Aug 3, 2012 - By Joshua Scheer, Staff WriterThe Central Wyoming College Board of Trustees has approved a master plan that has been in the works since last year.
It was approved 6-1, with trustee Frank Welty voting against.
Trustee Judy Pedersen expressed frustration that she did not have a chance to talk about the plan.
"We went through the discussion thing pretty quick," she said.
Before the vote, president Jo Anne McFarland gave a brief introduction to the plan.
"It's been well studied," she said. "It has been a very, very long effort."
In June, the board had a community dialogue dinner for invited guests to go over the details.
The plan consists of more than 100 pages of information relating to campus facilities and future growth needs. Workshops were held with the communities the college serves as well as with students, faculty and staff.
Anderson Mason Dale Architects representative David Pfeifer gave a "high-level overview" of the master plan during a June dialogue dinner.
The document is required by the state to be updated every five years.
As part of the master planning process, architects began the early planning stages for a couple of academic improvement projects that already have received state approval.
"The first one is really driven by the health and science center," Pfeifer said.
This includes the repurposing of classroom space in both the Pro-tech and Classroom Wing buildings as courses move to the new building.
The Classroom Wing would take in GED courses and become home to an agriculture/fire laboratory.

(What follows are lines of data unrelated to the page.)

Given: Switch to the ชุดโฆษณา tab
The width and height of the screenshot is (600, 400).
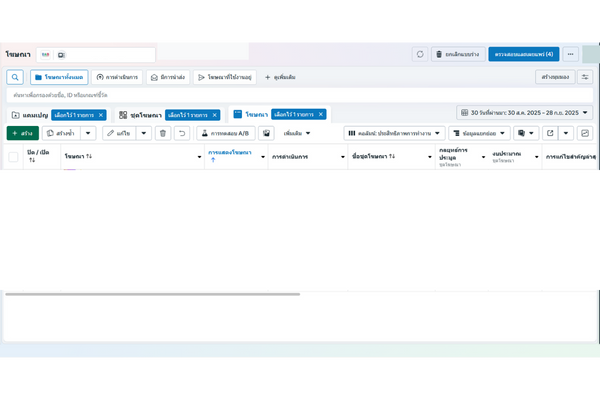Looking at the screenshot, I should click(140, 115).
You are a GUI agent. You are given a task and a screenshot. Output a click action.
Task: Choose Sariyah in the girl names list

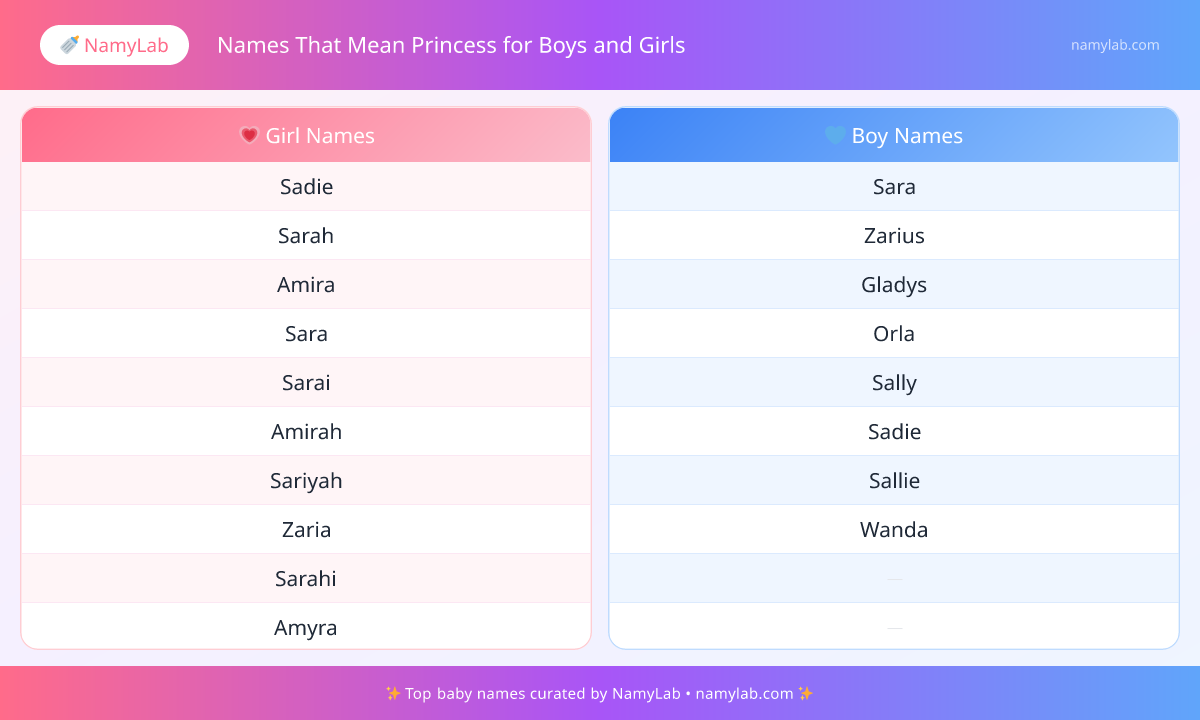click(306, 481)
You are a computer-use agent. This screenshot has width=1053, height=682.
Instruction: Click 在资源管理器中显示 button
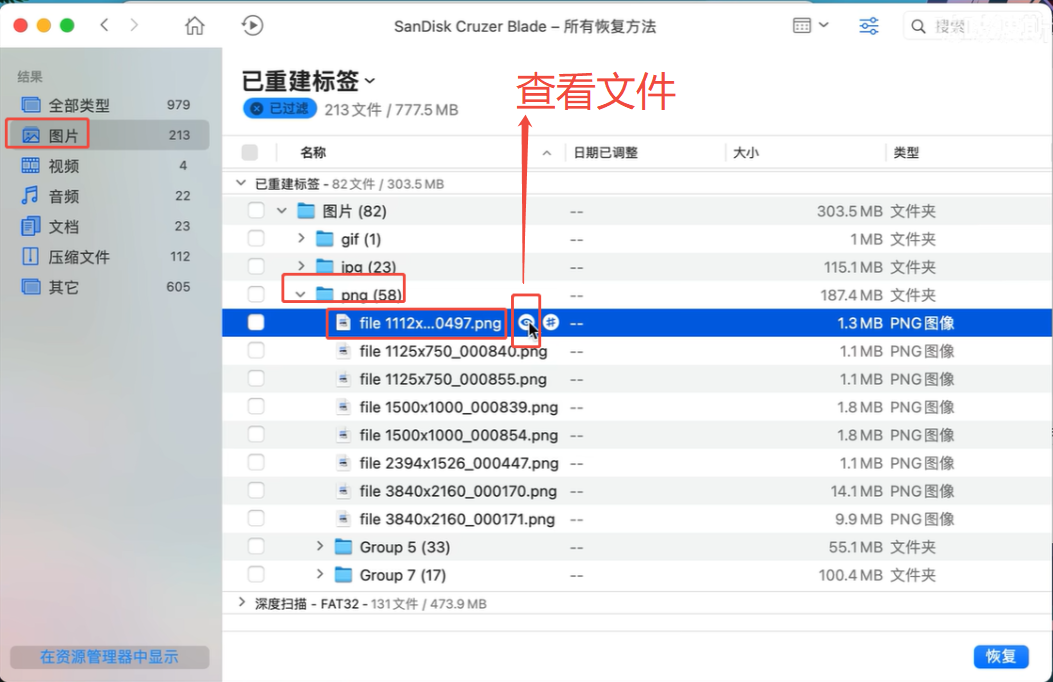point(109,657)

The bathrooms will also be upgraded.
The Pro-tech building could get an expanded automotive laboratory. Workforce training programs will take over much of the former nursing classrooms.

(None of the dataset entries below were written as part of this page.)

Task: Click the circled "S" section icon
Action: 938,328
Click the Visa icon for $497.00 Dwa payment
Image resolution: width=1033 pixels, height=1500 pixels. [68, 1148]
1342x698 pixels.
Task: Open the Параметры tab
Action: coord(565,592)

"The Lander Center, we have spent a lot of time on," Pfeifer said.
The current center is located on the 400 of block of Main Street and is not meeting the college's needs.
"We believe that there is significantly more academic space that could be justified," he said.
CWC is considering the construction of a new home for the Lander Center, but Pfeifer said the "key issue" is "what will the site be?"
He did not say where the college is considering but noted planning for the center would wait until a location has been decided upon.
A preliminary drawing presented to those at the dinner showed an L-shaped building with more than 3,300 square feet of academic space. The parking lot is on the inside of the L, screened from major thoroughfares.
Pfeifer emphasized that the drawing was hypothetical.
Future capital construction
"There are a series of what we call student life improvements," Pfeifer said.
Part of that would be to create a one-stop shop for student services offices.
This could include major remodels to the Student Center and Main Hall.
The master plan calls for a larger food court and an expanded gym for hosting competitions.
An illustrative portion of the plan shows a potential future campus layout and includes hypothetical footprints for as yet unplanned facilities.
"We tried to create a central core of the campus that is walk-able," Pfeifer said.
The maintenance building is shown to be moved to the northern edge of campus.
"Broad ideas should be explored," Pfeifer said of the Jackson Center.
Pfeifer said the location has the possibility to be a leader in hospitality service training, but the current laboratories are inadequate, and there is a lack of affordable housing.
A level one planning study is suggested to figure out what is possible for the location.
Jackson outreach coordinator Susan Thulin said there are many organizations and companies in Jackson that are "eager to partner" with the college.
During the meeting July 18, the board was told to expect an addendum to the master plan that will include more Jackson details.
Brief discussion followed the June presentation, covering additional housing and transportation topics.
All in all, the community members seemed pleased with the plan.
"I think it's very well thought out," said Riverton Regional Hospital CEO Chris Smolik.
Fremont County School District 14 superintendent Michelle Hoffman said it was clear planners thought of students during the work.